CINCO-MARIAS
Infância e experiências afetivas
EUGÊNIA PICKINA
eugeniapickina@gmail.com
Deus dá a todos uma estrela. Uns fazem da estrela um sol. Outros nem conseguem
vê-la. Helena Kolody
Considerei, faz muitos anos, que, no lugar da escola, alunos deveriam
passar primeiro por uma cozinha e uma horta ou um pomar. Os cozinheiros e suas
hortas e seus pomares podem dar lições importantes às crianças.

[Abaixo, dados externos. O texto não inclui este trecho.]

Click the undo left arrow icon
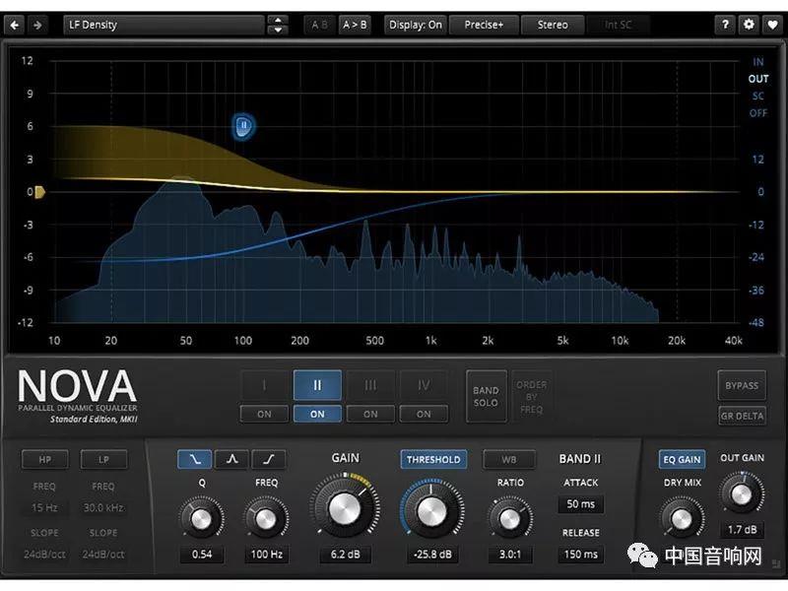 (14, 25)
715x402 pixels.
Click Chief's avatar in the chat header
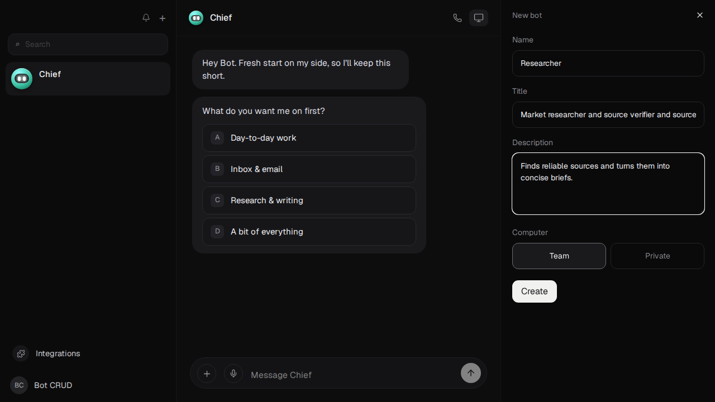[x=196, y=18]
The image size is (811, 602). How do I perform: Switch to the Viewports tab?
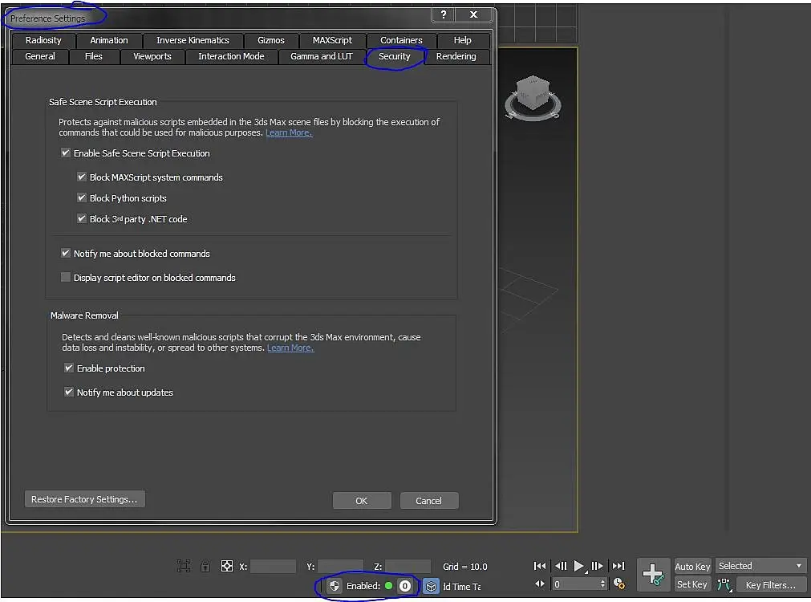(152, 56)
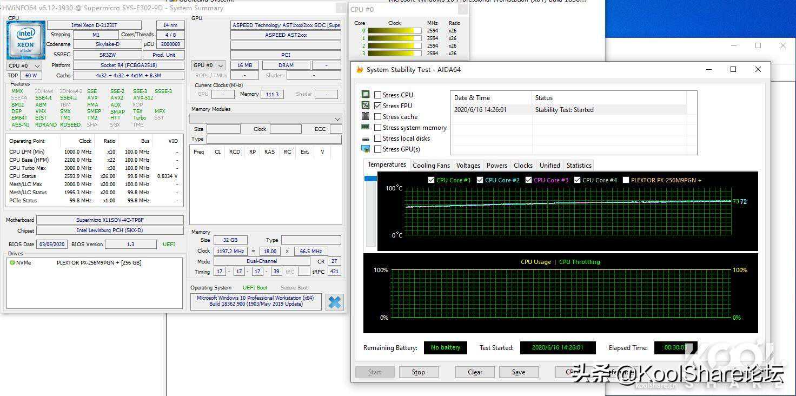The image size is (796, 396).
Task: Click the FPU percent icon
Action: coord(366,105)

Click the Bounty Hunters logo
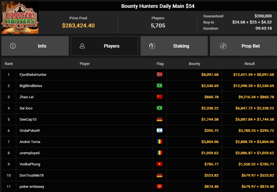pos(20,18)
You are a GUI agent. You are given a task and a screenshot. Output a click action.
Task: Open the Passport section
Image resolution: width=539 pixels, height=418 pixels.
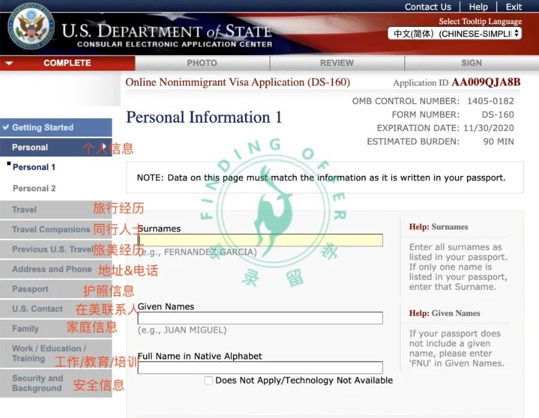[x=30, y=289]
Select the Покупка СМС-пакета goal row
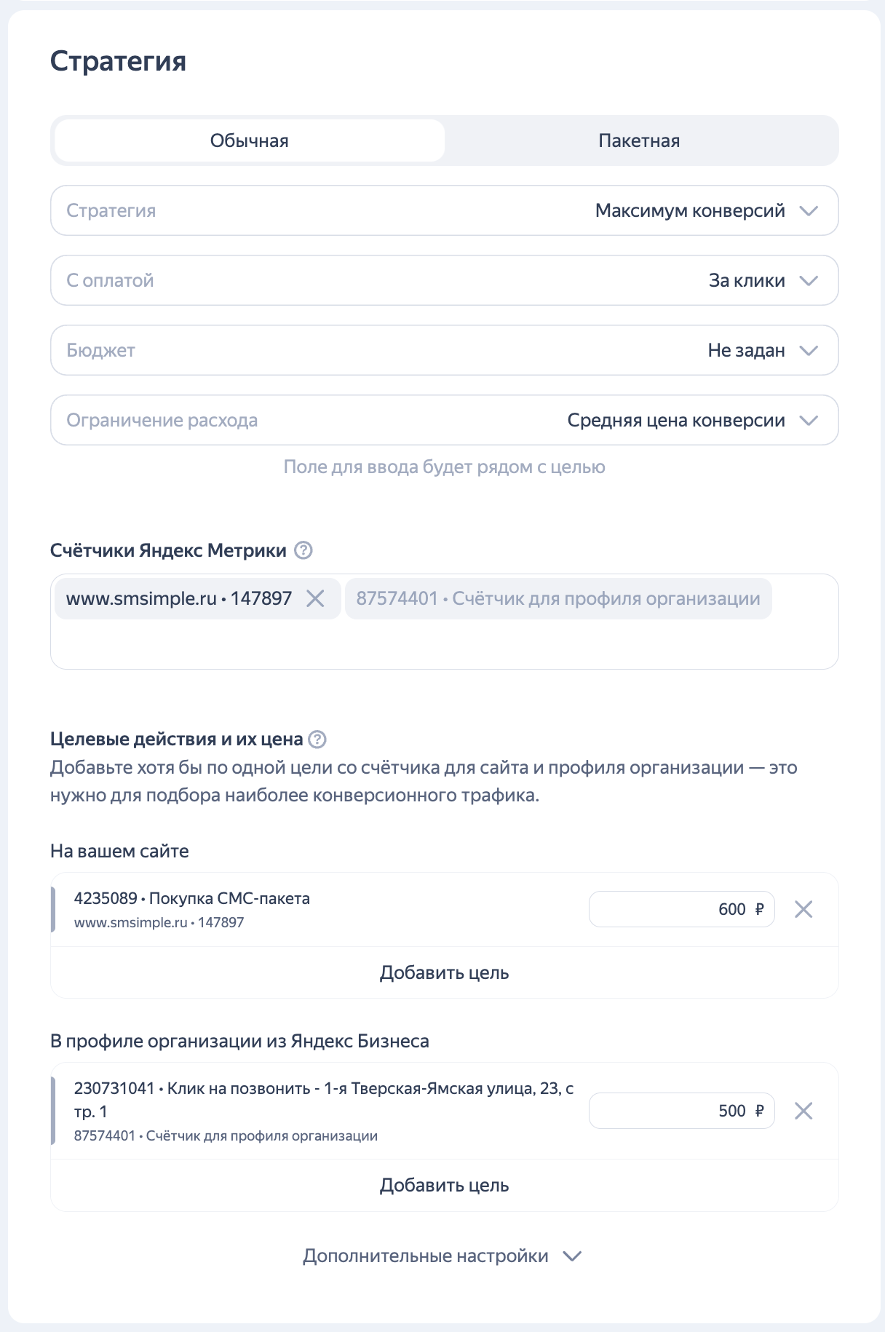 click(291, 909)
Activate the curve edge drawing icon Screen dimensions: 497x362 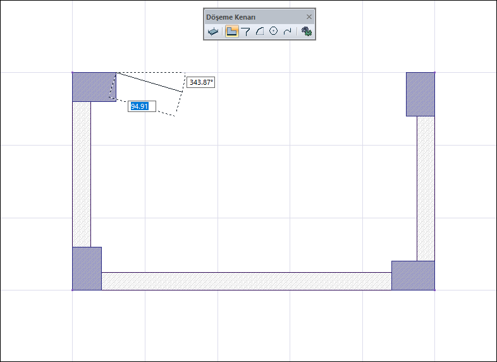pos(288,32)
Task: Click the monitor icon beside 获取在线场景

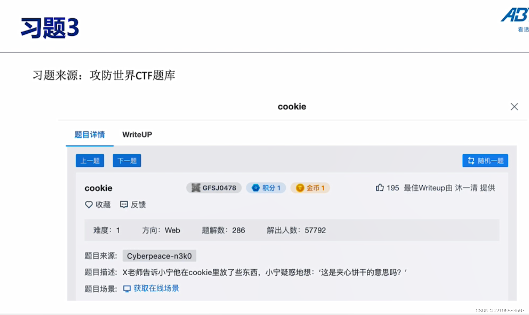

Na minha infância, vez por outra, minha família e eu visitávamos uma
parente distante do meu pai. Embora de poucas palavras, vestidos discretos, voz
das velhas damas, suas atitudes eram divertidas e criativas (e seu cachorro
marrom, adorável).
Não admitia, por exemplo, que uma criança comesse uma comida que não
fosse feita na hora. Mas antes de mexer com as panelas, pegava na mão da
criança mais nova e nos conduzia em fila para a horta, aquele mundo vivo de
agrião, rúcula, azedinha, cenoura, tomate, alface, abóbora, tomilho,
capim-limão…, convidando-nos, com atenção, a colher apenas as hortaliças que
seriam consumidas no instante da refeição. Eu e meus irmãos, movidos pelo
desejo e o entusiasmo, corríamos em direção aos canteiros e o momento da
colheita era uma experiência muito feliz. E eu me lembro que, voltando para
casa, essa parente ia nos explicando com paciência o nome e as propriedades de
cada coisa, provocando informação e fome em nossos corpos infantis.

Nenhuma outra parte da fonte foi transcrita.